The server does not lose messages

  1. Replication. factor 1

    Parameter Replication. factor indicates the number of partition copies on the server. If the value is greater than 1, even if the leader of the partition fails, other followers selected as the leader can still process messages.

  2. Configure min.insync.replicas 1

    Min.insync. replicas indicates the minimum number of ISR replicas. In the same principle, the number of replicas is greater than one to ensure that messages are not lost.

A brief introduction to ISR. An ISR is a set of copies of a partition, and each partition has its own SET of ISRS. However, not all copies will be in the set. First, the leader copy is in the ISR set. If a follower copy's message does not lag too long behind the leader copy, the follower copy will also be in the ISR set. However, if a follower copy lags too long behind the leader copy, it will be eliminated from the ISR set. That is, the number of copies in the ISR is less than or equal to the number of copies in the partition.

  1. Ensure replication.factor min.insync.replicas.

    If the two are equal, then the entire partition will not work as long as one copy hangs up.
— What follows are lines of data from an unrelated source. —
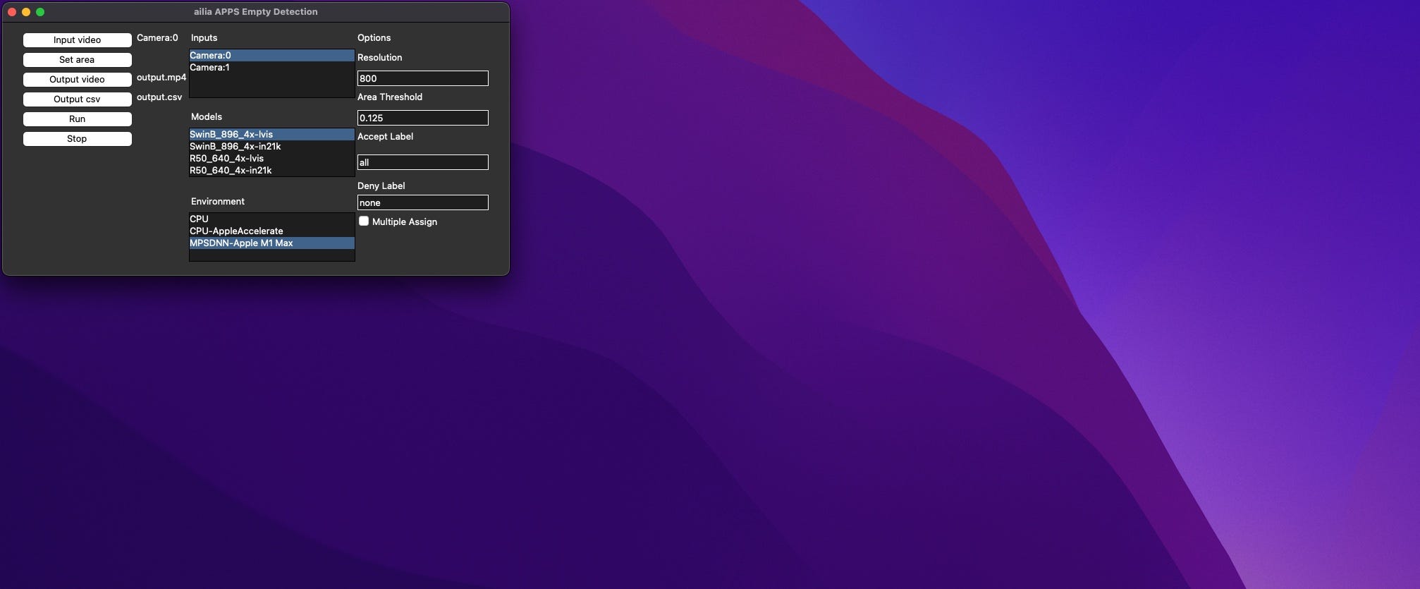Open the Set area dialog
Screen dimensions: 1420x589
coord(77,60)
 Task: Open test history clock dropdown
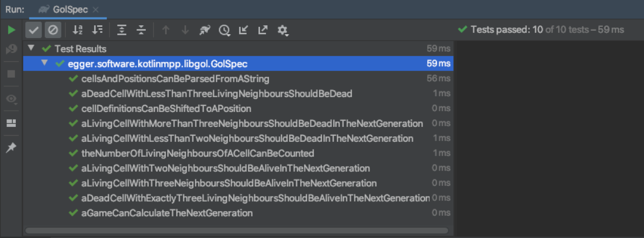pos(224,31)
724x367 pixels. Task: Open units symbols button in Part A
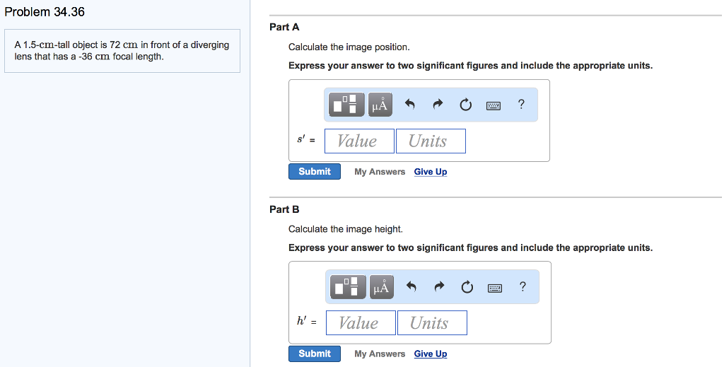coord(380,105)

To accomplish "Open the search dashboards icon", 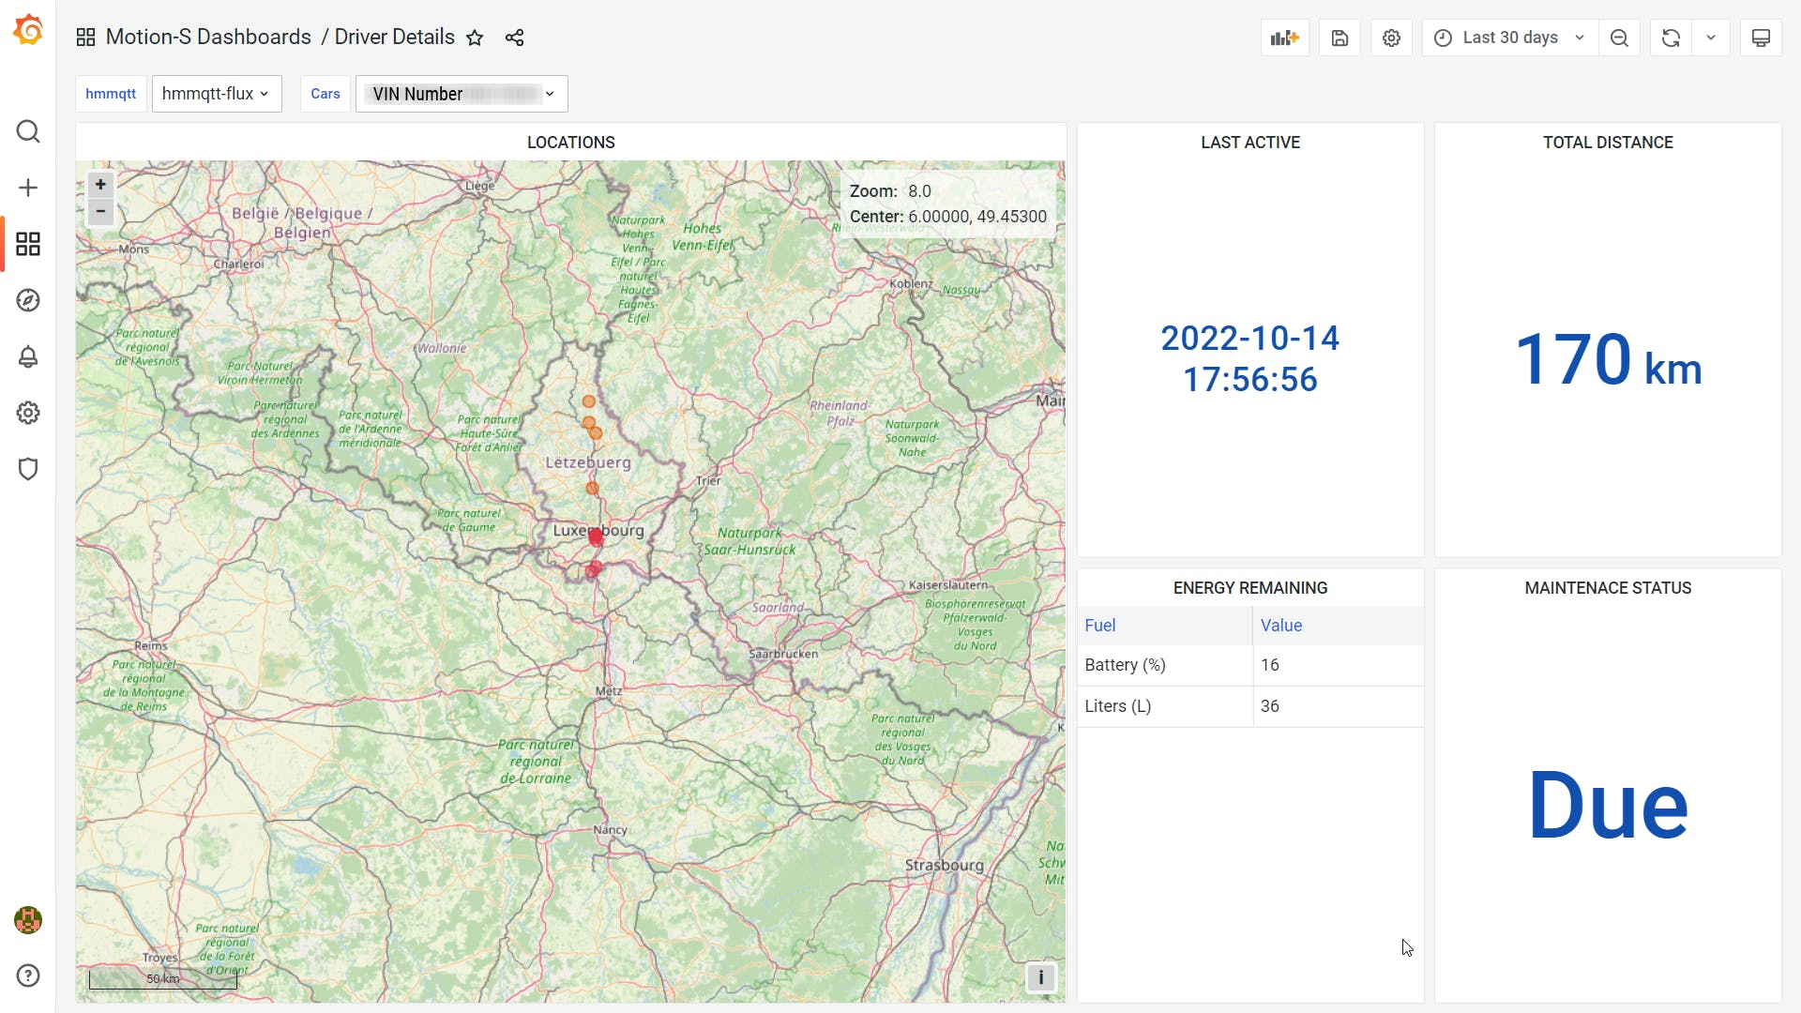I will (28, 131).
Not only do we need to improve message persistence and prevent data loss, but we need to do it without reducing availability. Replication. factor = min.insync.replicas + 1 is recommended.

  2. Configuration unclean. Leader. Election. Enable = false

    Unclean. Leader. Election. Whether can enable refers to the duplicates of elected as leader of the ISR set. Unclean. Leader. Election. Enable = true, that is allowed to copy of followers to become leader of the ISR set. Because a replica message in a non-ISR set may have lagged behind the leader message for a long time, with incomplete data, messages may be lost if selected as the leader replica.

Consumers have plenty of spending news

  1. Manually submitting messages

    1.1 configure MIT = false MIT This parameter indicates whether to commit automatically. When set to false, the right to commit messages is given to the developer. After automatic submission is set, the consumer may fail to consume messages but automatically submit them, resulting in message loss. 1.2 The correct way to manually submit a message is to process the message first and then submit the offset. The code is as follows:

    try {
    new Thread(() - {
        while (true) {
            ConsumerRecordsString, Object records = kafkaConsumer.poll(Duration.ofMillis(100));
    } catch (Exception e) {
    Copy the code

    However, in this case, the message may have been successfully consumed, but when the offset is delivered, the Consumer suddenly goes down and the message fails to be submitted. When the consumer restarts, it may receive a message that has been successfully processed, and the duplicate message is consumed, so the manual submission of the message requires some idempotent measures.

Message not repeated

The production end does not produce messages repeatedly

Due to network reasons, the Producer retries the message, but the Broker may have received the message before, causing the Broker to receive duplicate messages.

After version 0.11.0, Kafka assigns each Producer a unique ID and a serial number to each message. This allows the server to deiterate the message. However, if two producers produce the same message, Kafka cannot deiterate the message. So we can customize a unique message ID in the message header and manually deduplicate the message on the consumer side.

The consumer does not consume messages repeatedly

Because manual commit is configured to ensure many consumption messages, repeated messages are received because other consumers join, rebalance, or the consumer fails to commit during message processing.

We can filter out duplicate messages by customizing unique message ids.